- _AIM OF THE EXERCISE_: Can you set down, word for word, the part of the records below that opens with the line containing "Open the Destacar dropdown" and closes with the line containing "tap(702, 510)", with both of those lines included?

- _RECORDS PROVIDED_:
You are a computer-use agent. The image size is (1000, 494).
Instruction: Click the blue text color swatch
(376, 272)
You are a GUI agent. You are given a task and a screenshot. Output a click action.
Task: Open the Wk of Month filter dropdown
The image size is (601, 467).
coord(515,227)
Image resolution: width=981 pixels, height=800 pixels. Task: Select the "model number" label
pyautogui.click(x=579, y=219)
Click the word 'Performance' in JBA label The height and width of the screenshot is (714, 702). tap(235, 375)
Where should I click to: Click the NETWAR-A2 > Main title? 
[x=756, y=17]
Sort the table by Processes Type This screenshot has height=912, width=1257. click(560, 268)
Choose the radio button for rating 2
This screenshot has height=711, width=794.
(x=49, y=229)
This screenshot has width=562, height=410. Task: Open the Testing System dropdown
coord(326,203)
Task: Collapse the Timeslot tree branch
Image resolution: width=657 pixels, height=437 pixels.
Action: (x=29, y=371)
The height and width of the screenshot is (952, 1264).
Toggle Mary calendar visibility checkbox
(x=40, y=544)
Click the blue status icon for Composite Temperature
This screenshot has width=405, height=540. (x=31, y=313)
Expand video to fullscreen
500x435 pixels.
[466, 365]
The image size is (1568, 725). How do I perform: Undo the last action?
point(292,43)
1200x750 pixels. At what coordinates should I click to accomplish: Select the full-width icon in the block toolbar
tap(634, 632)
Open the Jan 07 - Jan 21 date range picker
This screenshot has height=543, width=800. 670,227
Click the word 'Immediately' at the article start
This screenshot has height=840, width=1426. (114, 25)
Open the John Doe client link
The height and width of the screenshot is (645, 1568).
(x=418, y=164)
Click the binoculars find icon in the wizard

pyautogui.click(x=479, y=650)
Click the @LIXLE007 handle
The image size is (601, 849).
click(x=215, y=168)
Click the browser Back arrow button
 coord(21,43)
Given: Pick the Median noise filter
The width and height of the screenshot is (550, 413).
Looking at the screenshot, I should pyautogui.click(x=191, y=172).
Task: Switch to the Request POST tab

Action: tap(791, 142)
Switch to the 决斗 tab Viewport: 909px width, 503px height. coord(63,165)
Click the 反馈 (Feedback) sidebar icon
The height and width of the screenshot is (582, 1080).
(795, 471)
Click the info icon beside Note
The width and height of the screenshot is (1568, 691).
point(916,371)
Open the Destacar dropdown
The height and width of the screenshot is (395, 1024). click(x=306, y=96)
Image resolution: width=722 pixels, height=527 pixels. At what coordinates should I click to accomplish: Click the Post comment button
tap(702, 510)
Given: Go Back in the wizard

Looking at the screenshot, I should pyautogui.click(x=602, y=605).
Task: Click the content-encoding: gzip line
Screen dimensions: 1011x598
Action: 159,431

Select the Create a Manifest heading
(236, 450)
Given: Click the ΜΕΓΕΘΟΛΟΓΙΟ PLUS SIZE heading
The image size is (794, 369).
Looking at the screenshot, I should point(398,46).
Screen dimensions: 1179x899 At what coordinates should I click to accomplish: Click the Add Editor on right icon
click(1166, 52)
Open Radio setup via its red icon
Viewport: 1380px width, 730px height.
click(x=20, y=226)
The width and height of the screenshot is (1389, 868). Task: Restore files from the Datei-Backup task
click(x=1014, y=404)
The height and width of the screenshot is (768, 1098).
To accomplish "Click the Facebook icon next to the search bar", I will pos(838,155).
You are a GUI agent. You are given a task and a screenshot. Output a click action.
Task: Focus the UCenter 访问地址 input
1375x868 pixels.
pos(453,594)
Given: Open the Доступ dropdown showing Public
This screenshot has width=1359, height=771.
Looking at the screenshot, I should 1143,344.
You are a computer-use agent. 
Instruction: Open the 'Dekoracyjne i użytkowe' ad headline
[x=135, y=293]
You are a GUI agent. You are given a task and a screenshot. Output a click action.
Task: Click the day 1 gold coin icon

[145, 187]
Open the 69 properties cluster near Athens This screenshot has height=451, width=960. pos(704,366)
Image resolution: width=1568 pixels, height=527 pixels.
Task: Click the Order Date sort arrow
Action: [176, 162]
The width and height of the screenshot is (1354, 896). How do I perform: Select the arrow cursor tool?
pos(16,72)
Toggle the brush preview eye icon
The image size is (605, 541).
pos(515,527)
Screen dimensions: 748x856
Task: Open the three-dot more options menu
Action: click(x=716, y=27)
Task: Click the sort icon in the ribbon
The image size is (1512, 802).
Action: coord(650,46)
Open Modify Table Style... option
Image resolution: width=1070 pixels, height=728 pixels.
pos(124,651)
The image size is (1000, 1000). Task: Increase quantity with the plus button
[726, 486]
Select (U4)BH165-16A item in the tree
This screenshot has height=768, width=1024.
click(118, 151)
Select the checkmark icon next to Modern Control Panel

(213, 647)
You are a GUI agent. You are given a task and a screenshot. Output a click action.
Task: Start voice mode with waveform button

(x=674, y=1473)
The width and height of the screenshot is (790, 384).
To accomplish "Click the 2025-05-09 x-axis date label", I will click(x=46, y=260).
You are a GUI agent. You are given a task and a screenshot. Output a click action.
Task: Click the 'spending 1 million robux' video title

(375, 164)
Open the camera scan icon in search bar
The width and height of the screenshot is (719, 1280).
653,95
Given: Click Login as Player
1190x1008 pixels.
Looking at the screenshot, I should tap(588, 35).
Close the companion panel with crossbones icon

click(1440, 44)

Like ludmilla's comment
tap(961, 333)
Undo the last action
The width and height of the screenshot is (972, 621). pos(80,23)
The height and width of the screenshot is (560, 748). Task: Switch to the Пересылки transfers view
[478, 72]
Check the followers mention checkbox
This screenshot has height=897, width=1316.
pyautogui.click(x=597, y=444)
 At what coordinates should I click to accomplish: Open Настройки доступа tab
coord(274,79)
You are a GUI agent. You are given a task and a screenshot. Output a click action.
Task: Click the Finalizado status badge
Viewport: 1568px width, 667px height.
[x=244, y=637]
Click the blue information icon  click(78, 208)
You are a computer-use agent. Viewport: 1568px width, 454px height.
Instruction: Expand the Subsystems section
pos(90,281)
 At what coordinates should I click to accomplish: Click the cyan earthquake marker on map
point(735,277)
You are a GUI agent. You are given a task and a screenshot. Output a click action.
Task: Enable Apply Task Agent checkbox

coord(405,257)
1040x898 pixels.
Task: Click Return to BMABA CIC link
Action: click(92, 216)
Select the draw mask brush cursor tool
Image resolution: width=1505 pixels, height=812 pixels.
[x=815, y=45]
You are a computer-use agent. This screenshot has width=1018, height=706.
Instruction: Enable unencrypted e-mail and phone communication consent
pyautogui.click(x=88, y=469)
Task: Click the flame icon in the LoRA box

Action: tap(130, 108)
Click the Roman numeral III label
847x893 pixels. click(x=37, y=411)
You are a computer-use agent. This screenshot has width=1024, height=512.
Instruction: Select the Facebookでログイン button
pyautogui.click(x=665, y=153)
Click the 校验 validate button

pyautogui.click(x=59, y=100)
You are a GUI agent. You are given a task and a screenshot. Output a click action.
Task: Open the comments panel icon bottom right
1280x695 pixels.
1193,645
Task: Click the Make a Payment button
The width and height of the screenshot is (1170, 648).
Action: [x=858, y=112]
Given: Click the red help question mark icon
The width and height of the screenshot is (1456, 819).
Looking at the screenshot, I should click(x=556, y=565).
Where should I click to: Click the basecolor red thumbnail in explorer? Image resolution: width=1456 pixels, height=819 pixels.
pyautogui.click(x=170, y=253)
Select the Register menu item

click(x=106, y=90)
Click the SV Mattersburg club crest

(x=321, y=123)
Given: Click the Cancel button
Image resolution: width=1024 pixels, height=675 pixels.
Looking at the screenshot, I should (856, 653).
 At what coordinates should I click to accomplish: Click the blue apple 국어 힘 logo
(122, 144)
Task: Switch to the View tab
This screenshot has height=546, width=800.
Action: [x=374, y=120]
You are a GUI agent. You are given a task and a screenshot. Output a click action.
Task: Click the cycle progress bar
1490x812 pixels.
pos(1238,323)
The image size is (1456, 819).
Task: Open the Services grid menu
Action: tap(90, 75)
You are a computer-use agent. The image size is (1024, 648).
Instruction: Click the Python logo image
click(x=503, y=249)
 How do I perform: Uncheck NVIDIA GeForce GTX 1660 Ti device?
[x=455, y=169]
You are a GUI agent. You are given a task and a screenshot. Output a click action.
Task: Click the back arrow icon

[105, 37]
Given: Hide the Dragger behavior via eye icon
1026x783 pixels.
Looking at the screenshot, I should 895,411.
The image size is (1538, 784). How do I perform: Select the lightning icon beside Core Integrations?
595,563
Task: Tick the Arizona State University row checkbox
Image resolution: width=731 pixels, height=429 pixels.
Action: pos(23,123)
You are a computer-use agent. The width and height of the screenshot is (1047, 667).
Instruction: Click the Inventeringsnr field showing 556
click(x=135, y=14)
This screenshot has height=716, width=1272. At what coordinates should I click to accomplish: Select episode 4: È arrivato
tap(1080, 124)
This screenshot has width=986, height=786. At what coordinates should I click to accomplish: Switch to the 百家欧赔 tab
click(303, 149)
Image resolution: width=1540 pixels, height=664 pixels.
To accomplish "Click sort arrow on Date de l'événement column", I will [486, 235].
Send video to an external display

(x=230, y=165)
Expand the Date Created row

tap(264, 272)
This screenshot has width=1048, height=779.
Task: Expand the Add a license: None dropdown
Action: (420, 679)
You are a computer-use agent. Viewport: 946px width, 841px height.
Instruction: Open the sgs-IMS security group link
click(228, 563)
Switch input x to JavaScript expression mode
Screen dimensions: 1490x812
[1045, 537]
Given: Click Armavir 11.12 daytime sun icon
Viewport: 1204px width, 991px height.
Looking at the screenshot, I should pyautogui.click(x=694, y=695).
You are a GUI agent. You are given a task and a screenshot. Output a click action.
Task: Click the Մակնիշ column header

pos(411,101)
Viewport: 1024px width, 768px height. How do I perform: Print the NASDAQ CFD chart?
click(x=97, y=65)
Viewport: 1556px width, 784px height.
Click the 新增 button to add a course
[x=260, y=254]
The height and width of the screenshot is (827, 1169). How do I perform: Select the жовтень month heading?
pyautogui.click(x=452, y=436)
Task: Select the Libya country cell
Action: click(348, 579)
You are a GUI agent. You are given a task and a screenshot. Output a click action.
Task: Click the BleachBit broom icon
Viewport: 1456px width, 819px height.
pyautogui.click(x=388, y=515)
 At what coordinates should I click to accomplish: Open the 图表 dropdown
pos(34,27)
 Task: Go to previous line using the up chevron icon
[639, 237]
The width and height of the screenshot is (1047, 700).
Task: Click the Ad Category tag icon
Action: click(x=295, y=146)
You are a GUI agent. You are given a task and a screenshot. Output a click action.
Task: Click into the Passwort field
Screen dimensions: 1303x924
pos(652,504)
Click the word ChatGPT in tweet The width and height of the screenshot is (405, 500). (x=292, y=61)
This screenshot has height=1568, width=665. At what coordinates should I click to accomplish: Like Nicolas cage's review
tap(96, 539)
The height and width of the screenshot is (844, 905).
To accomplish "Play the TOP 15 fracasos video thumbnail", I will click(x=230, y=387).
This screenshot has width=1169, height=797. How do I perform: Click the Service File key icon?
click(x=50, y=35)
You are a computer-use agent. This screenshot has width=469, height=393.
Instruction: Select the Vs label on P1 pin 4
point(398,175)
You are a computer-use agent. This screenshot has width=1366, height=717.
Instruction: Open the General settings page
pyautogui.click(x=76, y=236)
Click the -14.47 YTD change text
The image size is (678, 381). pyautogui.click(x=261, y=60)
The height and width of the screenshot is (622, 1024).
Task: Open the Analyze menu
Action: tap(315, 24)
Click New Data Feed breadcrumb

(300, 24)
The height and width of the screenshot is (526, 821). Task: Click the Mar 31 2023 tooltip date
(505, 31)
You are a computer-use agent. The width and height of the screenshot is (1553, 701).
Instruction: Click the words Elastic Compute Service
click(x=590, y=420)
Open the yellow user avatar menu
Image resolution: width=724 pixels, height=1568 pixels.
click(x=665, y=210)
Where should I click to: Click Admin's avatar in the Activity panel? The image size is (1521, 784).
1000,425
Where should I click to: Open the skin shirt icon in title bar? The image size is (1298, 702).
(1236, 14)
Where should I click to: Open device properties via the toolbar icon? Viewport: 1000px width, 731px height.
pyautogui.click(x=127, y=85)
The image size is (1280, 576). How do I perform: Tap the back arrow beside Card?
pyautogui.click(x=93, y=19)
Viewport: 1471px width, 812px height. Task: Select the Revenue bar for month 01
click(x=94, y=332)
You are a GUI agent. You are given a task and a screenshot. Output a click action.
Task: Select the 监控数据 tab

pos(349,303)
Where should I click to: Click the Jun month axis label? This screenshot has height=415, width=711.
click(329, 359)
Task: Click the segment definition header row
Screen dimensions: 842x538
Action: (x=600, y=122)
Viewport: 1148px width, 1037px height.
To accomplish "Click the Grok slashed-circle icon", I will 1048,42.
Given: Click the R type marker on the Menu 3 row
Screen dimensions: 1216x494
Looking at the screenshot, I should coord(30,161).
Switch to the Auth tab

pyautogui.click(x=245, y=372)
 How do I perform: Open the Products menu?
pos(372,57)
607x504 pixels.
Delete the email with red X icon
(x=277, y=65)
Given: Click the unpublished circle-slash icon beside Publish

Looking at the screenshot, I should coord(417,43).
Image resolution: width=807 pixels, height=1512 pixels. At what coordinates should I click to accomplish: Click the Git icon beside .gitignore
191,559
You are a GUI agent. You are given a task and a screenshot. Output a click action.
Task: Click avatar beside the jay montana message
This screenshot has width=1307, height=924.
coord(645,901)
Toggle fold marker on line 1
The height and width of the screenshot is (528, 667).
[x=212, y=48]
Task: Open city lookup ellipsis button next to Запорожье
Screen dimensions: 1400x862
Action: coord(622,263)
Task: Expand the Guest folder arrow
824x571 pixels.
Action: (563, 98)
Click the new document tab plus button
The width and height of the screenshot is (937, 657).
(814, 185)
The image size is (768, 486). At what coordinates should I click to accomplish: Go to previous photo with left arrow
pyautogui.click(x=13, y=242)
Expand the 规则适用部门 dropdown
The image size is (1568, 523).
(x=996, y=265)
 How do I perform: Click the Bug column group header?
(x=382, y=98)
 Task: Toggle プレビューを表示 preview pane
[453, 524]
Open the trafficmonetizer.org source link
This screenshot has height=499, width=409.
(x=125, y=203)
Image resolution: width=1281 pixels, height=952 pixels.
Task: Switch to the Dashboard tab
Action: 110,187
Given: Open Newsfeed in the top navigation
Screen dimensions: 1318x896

- _OUTPUT FOR THIS TASK_:
Open the Destacar dropdown
The height and width of the screenshot is (395, 1024). click(x=306, y=96)
Image resolution: width=722 pixels, height=527 pixels. At what coordinates should I click to accomplish: Click the Post comment button
tap(702, 510)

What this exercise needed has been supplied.